‹ Cours familier de Littérature - Volume 15Chapitre 90 sur 193 · XXXII.

XXXII.

Entre ces deux philosophies, qui peut hésiter? Ce n'est ni vous, ni moi, ni Victor Hugo lui-même; car, il faut être juste, il est presque partout, dans ce livre, spiritualiste comme le génie, cette transcendance de l'esprit. Entre ces deux philosophies qui jurent et se font antithèse comme l'onde opaque et l'aube éternelle, il y a un conciliateur cependant: c'est le bon sens!

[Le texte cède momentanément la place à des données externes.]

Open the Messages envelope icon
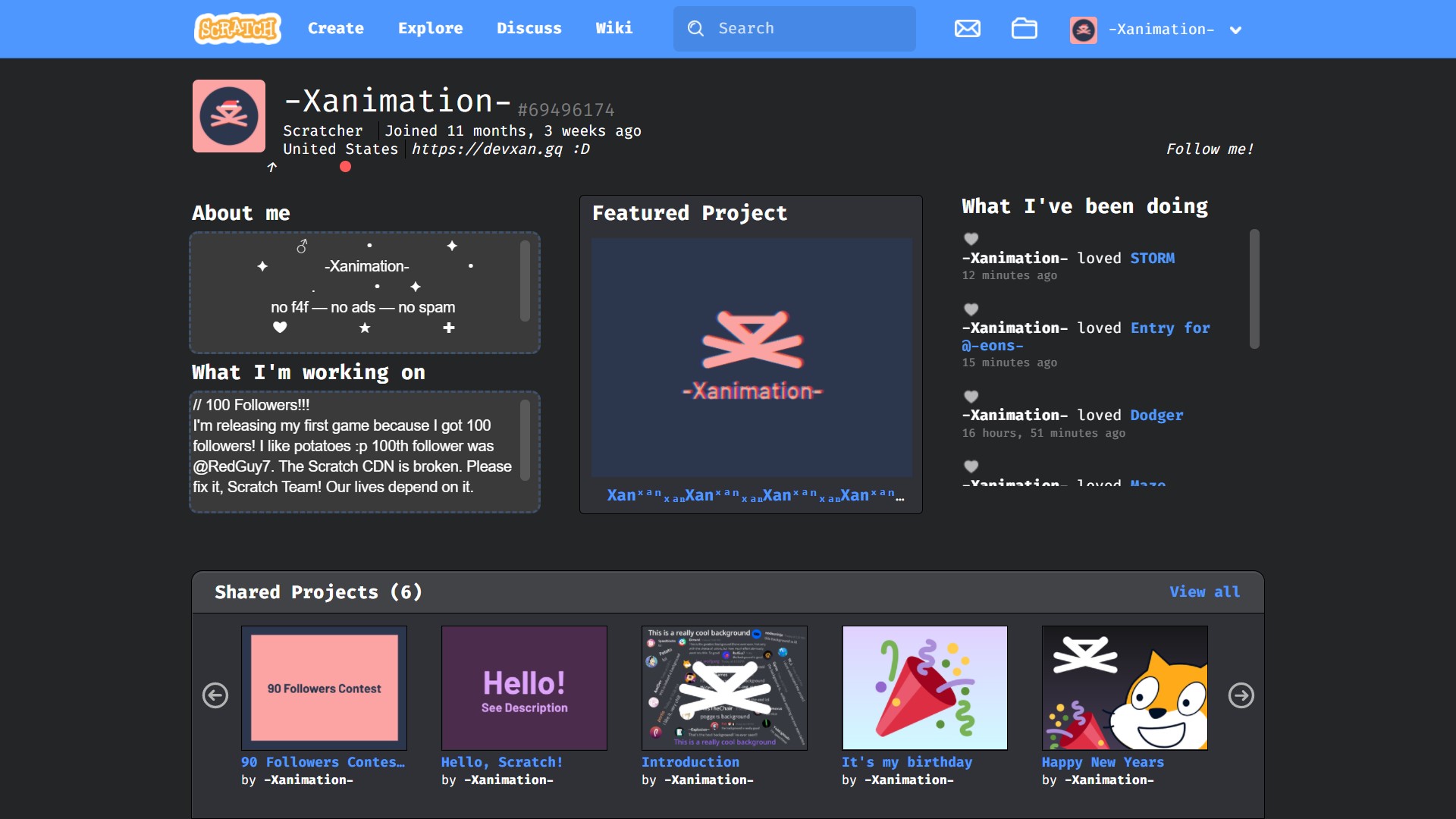 tap(967, 29)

C'est le bon sens qui dit:

Si la nature ou si la FORCE DES CHOSES, ce qui est le même mot, condamne tout le genre humain, riches et pauvres, puissants ou impuissants, exploitateurs ou exploités, travailleurs de la main ou travailleurs de l'esprit (car tout le monde travaille ou souffre selon ses facultés), si la force des choses, ce FAIT ACCOMPLI, les condamne tous par leur nature bornée, par l'imperfection de leurs organes, par leurs conditions nécessairement diverses, par leurs misères à peu près égales, les condamne, dis-je, à un tâtonnement éternel, à des souffrances modérées chez les heureux, intolérables chez les mal partagés du sort, à vivre en commun sur le même globe, aspirant à une meilleure répartition de ce qu'on appelle mal et de ce qu'on appelle bien; il faut, de toute nécessité, ou qu'ils s'entretuent ou qu'ils s'entr'aident.

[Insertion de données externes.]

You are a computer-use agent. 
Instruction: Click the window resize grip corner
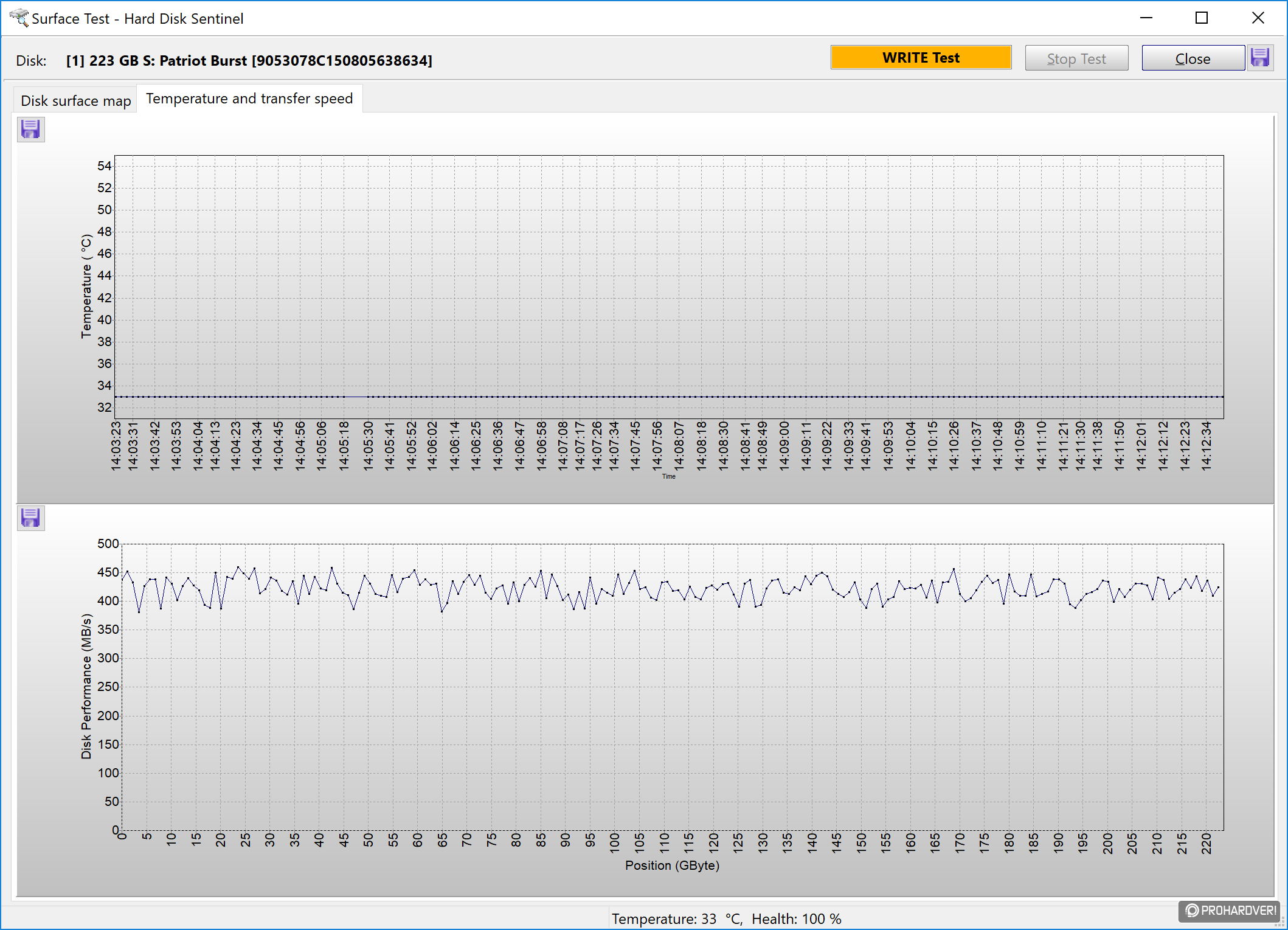tap(1279, 923)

S'ils s'entretuent, la même dose de mal, multipliée au centuple pour les survivants par le mal de la haine et par l'impossibilité de la répartition, se retrouvera entre eux le lendemain du cataclysme.

S'ils s'entr'aident, ils seront toujours misérables par la force des choses naturelles, mais ils apporteront à leurs misères tous les adoucissements que leur triste organisation comporte, et que l'assistance mutuelle nous commande au nom de la conscience et de Dieu.